パーソナルヒストリカル・トラウマと、
それが運命に及ぼす影響についての
理解を深めるために、
私が実際にセラピーを担当した
クライアントの事例をご覧ください。
以下は、
パーソナルヒストリカル・トラウマの
「恋愛・結婚運」に対する影響の
事例です。
【セラピー事例】結婚・恋愛に与えるパーソナルヒストリカル・トラウマの影響
独身女性のB子さん(38歳)は、職場でもプライベートでも異性との出逢いのチャンスがなく、「彼氏が欲しい」「結婚したい」と強く願いながらも、なかなか思うようにうまくいきません。
ところが、最近、心理学を勉強するようになって、過去の異性との人間関係を振り返ってみたところ、実は恋愛へと向かわないように(無意識のうちに)自分で仕向けていることに気づき始めました。
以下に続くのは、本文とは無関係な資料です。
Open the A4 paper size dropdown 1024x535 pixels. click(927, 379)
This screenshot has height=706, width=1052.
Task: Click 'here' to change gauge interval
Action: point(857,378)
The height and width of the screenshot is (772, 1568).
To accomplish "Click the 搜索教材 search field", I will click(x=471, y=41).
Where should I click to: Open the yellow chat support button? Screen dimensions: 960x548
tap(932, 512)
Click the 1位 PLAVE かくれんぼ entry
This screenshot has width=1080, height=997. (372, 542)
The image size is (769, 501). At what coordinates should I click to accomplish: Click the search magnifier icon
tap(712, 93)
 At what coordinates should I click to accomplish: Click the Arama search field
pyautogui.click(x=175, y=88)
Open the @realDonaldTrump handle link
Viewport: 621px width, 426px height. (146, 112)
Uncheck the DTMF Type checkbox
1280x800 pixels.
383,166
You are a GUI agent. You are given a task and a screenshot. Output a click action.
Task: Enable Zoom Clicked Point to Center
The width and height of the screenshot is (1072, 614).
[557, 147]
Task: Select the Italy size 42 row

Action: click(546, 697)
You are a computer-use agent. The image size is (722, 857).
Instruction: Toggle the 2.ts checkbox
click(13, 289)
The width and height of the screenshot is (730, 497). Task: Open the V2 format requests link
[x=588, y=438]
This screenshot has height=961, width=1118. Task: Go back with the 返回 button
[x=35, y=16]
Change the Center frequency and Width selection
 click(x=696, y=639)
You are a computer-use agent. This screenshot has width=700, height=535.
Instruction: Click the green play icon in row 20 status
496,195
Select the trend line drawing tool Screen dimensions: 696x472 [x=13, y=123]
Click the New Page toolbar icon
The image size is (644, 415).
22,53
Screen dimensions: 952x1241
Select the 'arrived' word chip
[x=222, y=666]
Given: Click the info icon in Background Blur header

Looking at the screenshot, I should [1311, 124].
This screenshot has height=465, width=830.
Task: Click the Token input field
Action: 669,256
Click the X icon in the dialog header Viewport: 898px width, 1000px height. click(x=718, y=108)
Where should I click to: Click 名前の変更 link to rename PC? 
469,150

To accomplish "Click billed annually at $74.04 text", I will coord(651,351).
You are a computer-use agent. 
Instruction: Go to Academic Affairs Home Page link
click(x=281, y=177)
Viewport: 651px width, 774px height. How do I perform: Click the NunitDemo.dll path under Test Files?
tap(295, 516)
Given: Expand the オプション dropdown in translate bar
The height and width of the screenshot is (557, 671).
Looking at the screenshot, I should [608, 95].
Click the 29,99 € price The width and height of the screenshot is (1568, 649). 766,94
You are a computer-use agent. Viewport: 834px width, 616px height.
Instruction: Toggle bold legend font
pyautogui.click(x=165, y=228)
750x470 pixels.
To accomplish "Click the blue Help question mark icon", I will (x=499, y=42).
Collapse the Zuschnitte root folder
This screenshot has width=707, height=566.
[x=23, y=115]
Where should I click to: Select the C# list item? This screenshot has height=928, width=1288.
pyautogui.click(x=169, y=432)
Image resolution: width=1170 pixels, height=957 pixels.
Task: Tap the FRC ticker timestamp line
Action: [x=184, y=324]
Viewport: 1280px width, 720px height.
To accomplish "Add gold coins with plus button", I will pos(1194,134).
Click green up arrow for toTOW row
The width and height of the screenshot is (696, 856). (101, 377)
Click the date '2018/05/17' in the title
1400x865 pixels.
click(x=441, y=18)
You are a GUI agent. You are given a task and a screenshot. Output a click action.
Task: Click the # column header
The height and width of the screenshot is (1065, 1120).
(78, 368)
今まで好きな男性ができたときも、「ほら、今までもそうだったし、今回もそう。やっぱり彼も私のことを女性としては見てくれてはいないんだ」と勝手に結末を決めて、好きな男性がいる前では道化役を演じ、自分で決めた予測可能な未来に自分を当てはめていたことに気が付いたのです。
この予測可能な未来の結末は、慣れ親しんだパターンなので、未知の恐怖を避けることはできますが、決して幸せをもたらしてはくれません。
さらにカウンセリングを通してB子さんが発見したのは、彼女の中に異常ともいえるほどの男性恐怖症(⇒パーソナルヒストリカル・トラウマの影響)があることでした
B子さんは、あるときは「なかなかタイプの素敵な人がいないんだよね。私、面食いだから・・・」と理想の男性との出逢いがないことを嘆き、また別のあるときは「あの人は素晴らしすぎて、私なんかじゃちょっと・・・・・」と自分が理想の男性には不釣合いであると主張し、いずれにせよ、「自分にピッタリの男性との出逢いがないから恋愛できない」という言い訳を繰り返すことで、自らの男性恐怖症との直面を避けていたのです。
人は予測不可能な状況の中に身を置くと、不確実な未来への不安からストレスを感じて、ビリーフの中で決められた通りの自分を演じます。
そうすることで未来を予測可能なものへと変えて、安心を手に入れるのです。
事実は、理想の人も、そうではない人も、さまざまな人との出逢いが人生の中では起こります。
しかし、もしあなたのビリーフが、「本当の私を知ったら、人(男性)は私を嫌いになるに違いない。だから、どうせ嫌われるのなら、後から傷つくことがないように、初めから恋愛をしないようにして自分をショックから守ろう」と、恋愛対象になりうる男性を除外するなら、まさにその理由であなたにピッタリの素敵な男性があなたの人生に登場することはありません。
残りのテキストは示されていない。